Он подвел меня к лесенке на трибуну и заставил подняться. Я очутился в обществе Н. И.Подвойского, знаменитого немецкого коммуниста Макса Гельца, М. И.Ульяновой, бородатого Артемия Халатова и какого — то китайца[198]. Пока продолжался митинг, Кольцов несколько раз оборачивался ко мне, как бы желая убедиться, удобно ли мне работать. По возрасту я был еще мальчишкой, но он держался со мной как с полноправным коллегой по газетному цеху.

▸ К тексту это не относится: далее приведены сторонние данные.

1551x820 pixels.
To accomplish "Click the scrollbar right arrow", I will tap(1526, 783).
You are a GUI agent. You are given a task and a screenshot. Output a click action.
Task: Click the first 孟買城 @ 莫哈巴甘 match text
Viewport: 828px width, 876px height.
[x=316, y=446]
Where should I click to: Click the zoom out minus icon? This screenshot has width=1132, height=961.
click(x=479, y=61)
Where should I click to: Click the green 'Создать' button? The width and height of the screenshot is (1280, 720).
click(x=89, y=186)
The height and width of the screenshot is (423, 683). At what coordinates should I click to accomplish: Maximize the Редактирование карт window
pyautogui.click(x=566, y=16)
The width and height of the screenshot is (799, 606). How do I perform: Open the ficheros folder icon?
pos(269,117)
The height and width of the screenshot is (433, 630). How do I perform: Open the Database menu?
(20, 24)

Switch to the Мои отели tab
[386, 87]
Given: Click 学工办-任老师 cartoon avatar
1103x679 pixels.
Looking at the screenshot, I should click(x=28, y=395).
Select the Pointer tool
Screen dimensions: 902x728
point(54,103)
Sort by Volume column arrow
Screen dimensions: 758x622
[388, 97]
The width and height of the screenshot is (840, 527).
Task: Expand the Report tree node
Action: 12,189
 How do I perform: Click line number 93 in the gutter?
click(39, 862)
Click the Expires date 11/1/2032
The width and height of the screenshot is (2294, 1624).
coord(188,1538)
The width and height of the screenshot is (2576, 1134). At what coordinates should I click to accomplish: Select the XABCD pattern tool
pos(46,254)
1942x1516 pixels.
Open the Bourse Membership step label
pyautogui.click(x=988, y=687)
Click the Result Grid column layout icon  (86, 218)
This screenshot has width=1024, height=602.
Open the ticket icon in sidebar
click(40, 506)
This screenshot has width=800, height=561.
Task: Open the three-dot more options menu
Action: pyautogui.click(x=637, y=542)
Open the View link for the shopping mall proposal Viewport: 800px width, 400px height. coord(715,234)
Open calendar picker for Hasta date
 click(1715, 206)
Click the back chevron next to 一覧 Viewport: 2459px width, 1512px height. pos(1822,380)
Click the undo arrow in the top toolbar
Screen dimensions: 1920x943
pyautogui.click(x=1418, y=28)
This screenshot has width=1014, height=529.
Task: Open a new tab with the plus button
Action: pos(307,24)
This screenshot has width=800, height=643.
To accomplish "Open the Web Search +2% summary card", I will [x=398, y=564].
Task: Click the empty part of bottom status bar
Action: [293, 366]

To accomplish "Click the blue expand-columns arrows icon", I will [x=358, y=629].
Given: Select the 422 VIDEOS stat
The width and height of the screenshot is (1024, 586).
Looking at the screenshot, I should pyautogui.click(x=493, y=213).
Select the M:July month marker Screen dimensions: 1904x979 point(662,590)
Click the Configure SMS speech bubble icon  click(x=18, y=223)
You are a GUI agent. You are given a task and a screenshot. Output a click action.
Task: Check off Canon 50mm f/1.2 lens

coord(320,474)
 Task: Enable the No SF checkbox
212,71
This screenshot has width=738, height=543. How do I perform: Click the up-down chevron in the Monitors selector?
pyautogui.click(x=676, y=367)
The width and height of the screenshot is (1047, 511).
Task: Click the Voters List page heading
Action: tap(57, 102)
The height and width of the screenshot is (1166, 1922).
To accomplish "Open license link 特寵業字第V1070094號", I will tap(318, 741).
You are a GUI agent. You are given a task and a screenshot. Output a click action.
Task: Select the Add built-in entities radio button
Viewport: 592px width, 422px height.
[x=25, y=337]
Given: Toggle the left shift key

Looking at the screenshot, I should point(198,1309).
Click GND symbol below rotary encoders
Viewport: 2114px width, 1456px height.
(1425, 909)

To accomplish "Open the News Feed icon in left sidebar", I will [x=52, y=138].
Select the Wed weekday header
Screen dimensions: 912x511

Второе воспоминание относится к 1933 году. В стране происходила партийная чистка[199]. Собрания по чистке были открытыми. Небольшой садик при особняке Жургаза на Страстном бульваре битком набит. Сидят на чем попало, большинство стоят. В центре длинный стол, покрытый красным сукном. За ним несколько старых большевиков. Помню белую голову Сольца[200]. А перед столом на маленьком свободном пространстве проходящий сегодня чистку Михаил Кольцов рассказывает свою биографию. И хотя он говорит об очень серьезных вещах — о Февральской революции в Петрограде, о Гражданской войне на Украине, — почти каждую минуту вспыхивает смех. Сначала председатель стучал карандашом по стакану, потом перестал: все было бесполезно. Нет, рассказчик вовсе не острит — это было бы здесь неуместно, но в самом рассказе его столько удивительных красочных подробностей, он так жив, неподражаемо талантлив и исторически точен, что слушать это спокойно почти невозможно. Когда Кольцов кончил, вспыхнула овация. Аплодировали все, и в том числе члены комиссии. Строгий статут собрания нарушен, но с этим ничего не поделать. Кольцов хмурится и разводит руками, но в его глазах прыгают веселые бесенята. Не скоро удается остановить аплодисменты. Стенографистки не было, и никто из присутствующих не догадался записать этот довольно длинный, продолжавшийся больше часа рассказ.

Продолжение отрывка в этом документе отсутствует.